DATASET RECORDS:
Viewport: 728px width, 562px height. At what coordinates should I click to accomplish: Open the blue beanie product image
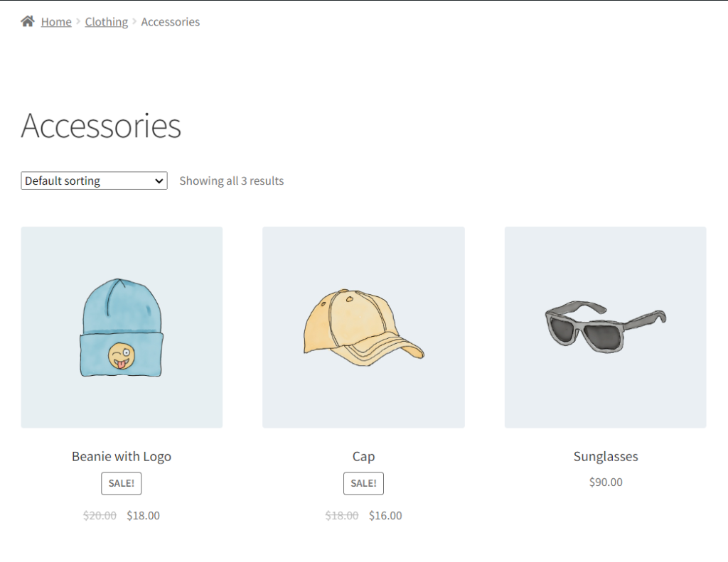coord(122,327)
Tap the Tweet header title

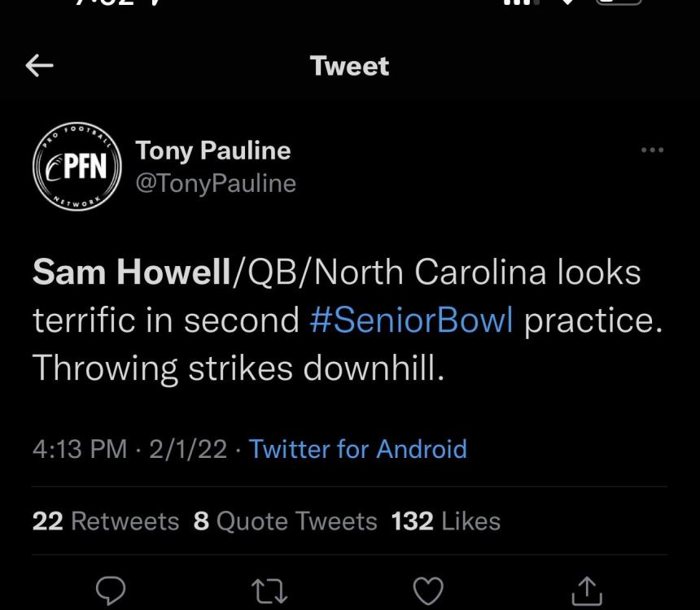point(350,66)
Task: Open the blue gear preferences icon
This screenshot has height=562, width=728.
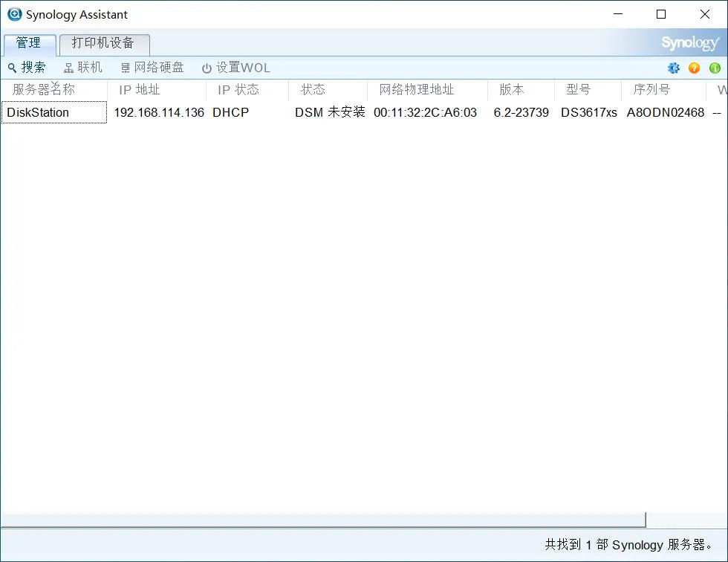Action: click(673, 68)
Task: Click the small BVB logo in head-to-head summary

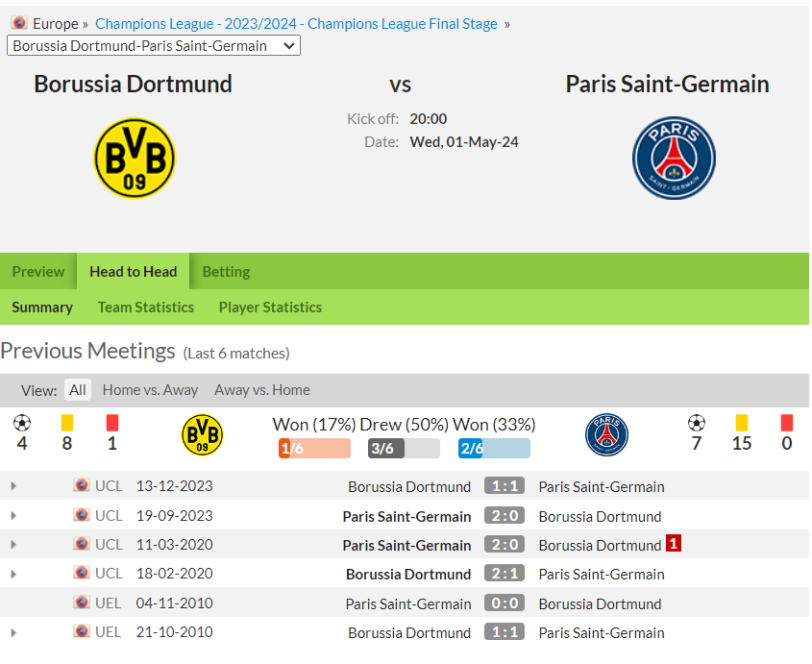Action: pos(202,434)
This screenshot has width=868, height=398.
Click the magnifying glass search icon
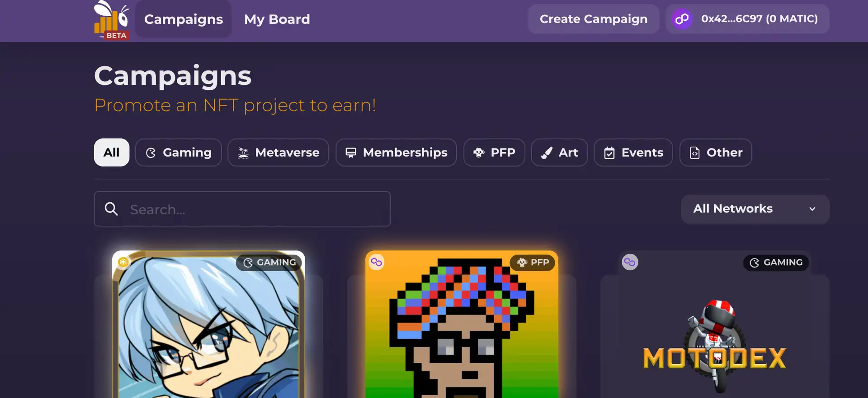(111, 209)
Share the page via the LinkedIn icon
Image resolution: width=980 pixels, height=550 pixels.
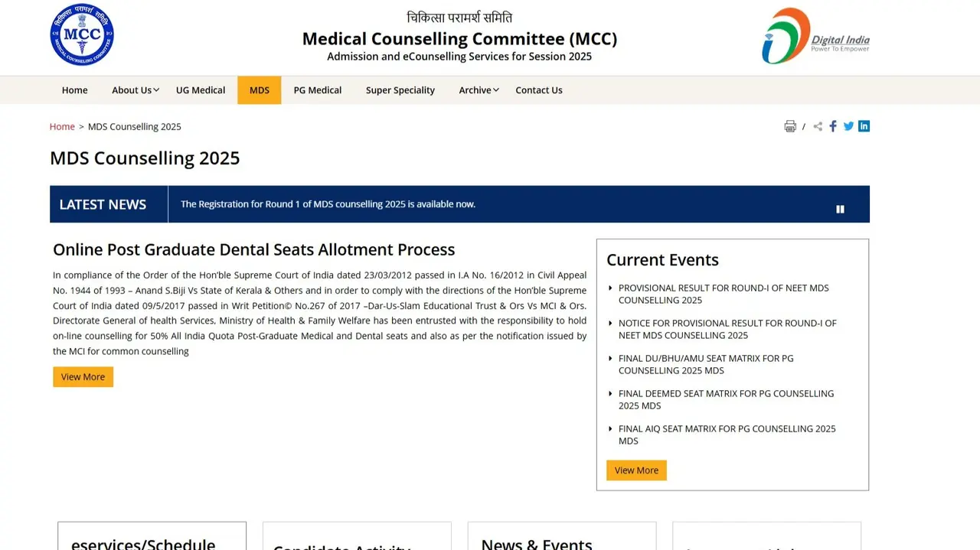pyautogui.click(x=864, y=125)
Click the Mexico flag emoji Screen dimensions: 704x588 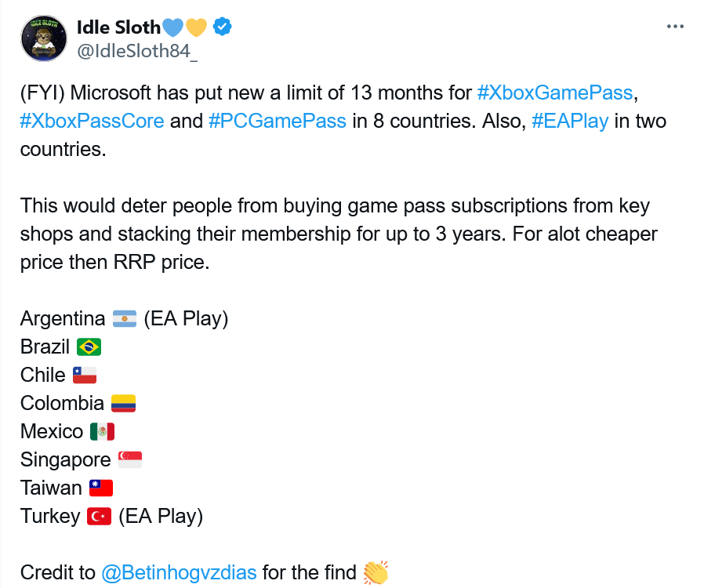pos(103,432)
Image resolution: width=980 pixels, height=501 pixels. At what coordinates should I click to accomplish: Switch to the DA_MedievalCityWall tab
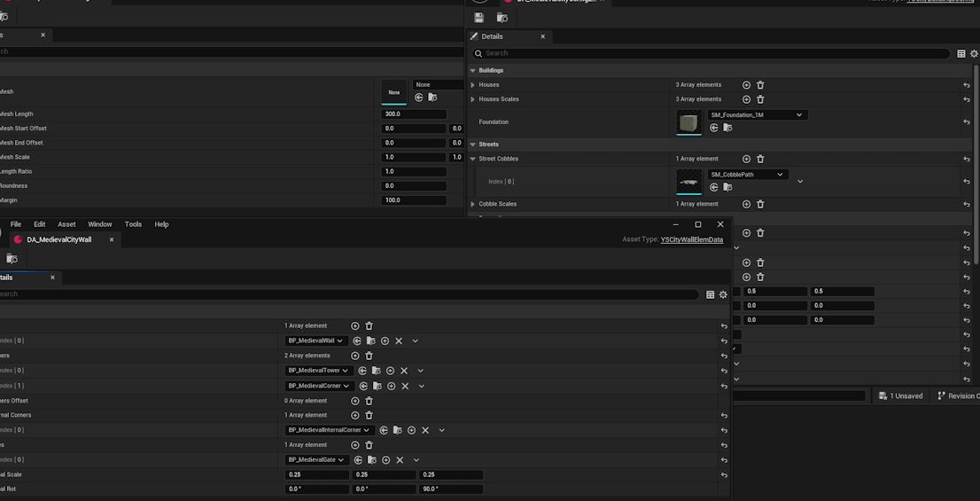pos(58,239)
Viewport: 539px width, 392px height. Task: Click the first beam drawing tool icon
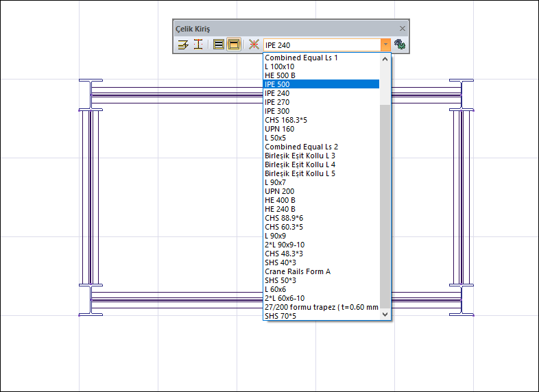click(x=183, y=45)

REQUIREMENT: Omit the pictures and retype exactly the lines from the one containing "Viewport: 539px width, 392px" through the end of the entries above.

ANSWER SPACE:
Viewport: 539px width, 392px height. Task: Click the first beam drawing tool icon
click(x=183, y=45)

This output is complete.